I am taking up a new occupation if any of you need live bluegills 6" to 8" size I will have them anytime you want at $10.00 a pound making it a bargain compared to JJ price of $12.99 a pound . I will even take the head's off for my bait errr I mean so you don't have to do it yourself . 4 incher's same deal why pay baitshop price's of 12.50 a dozen or more when I can have them for you at 10.00 a dozen and meet you near your favorite flattie hole so I can fish there oh wait I mean for your conveinience . Free 5 gallon bucket with every $100.00 purchased call now our operator's are waiting


----------



## Perch (Apr 5, 2004)

ahemm.............b careful


----------



## JimmyMac (Feb 18, 2011)

So are you farm raising these fish? If your taking them from from a public waterway that is illegal. I don't much about the law, but I'm fairly certain selling them in general isn't an easy task, considering no bait shops I'm aware of carry them. Also, if your selling them as flathead bait, people are gonna want live ones. Dead bait is pretty terrible for flathead.


----------



## I'll go in after it (Feb 5, 2011)

Just sarcasm . I saw somebody paid $12.50 for them at wholesale bait and went to JJ the same day . The head's make great flathead bait got a 37 and a lil one ( 10+ ) that way recently . Didn't catch a thing with them at the lower dam wed. though but the water was really up and didn't stay long . They actually work great on channel cat's as well but you gotta beat the bluegill up a little first . Got them up to 17 that way . And big bass will also eat them I think that's how they caught the world record .


----------



## mason08 (Oct 16, 2010)

Dead bait is good for flatties....caught them with stomped goldfish all the time.But they do like live bait better...but when a front comes in cut the gills and hang on.


----------



## RiZzLiTo (Jun 6, 2010)

JimmyMac said:


> So are you farm raising these fish? If your taking them from from a public waterway that is illegal. I don't much about the law, but I'm fairly certain selling them in general isn't an easy task, considering no bait shops I'm aware of carry them. Also, if your selling them as flathead bait, people are gonna want live ones. Dead bait is pretty terrible for flathead.
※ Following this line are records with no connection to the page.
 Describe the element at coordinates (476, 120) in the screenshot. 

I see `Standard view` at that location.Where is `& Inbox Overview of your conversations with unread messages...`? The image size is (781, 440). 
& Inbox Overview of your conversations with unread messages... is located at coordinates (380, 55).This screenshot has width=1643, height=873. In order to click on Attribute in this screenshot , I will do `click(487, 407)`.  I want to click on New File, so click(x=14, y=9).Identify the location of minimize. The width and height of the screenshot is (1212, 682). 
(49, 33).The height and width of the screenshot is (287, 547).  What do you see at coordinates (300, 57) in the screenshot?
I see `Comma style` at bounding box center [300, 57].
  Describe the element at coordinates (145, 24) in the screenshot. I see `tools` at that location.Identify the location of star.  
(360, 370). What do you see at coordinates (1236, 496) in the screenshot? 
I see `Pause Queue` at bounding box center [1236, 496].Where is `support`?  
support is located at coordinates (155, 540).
dead bait terrible for flatties ? i dont how often you flathead fish but i have brought numerous flatties on cut bait. heres one for you 


Uploaded with ImageShack.us


----------



## mason08 (Oct 16, 2010)

Nice fish rizzo..i agree completely.


----------



## JimmyMac (Feb 18, 2011)

RiZzLiTo said:


> dead bait terrible for flatties ? i dont how often you flathead fish but i have brought numerous flatties on cut bait. heres one for you
> 
> 
> Uploaded with ImageShack.us


Yeah it works, but compared to live, its pretty bad. I've used it plenty and also caught numerous flathead on it. Doesn't make it a "good" bait just cause it can catch fish. Put out two poles one with live, one with dead its no contest. Not to mention how much you up your turtle and channel cat ratio using dead bait, something you want to avoid while flattie fishing. Perhaps the word "terrible" was a bad choice, but whatever.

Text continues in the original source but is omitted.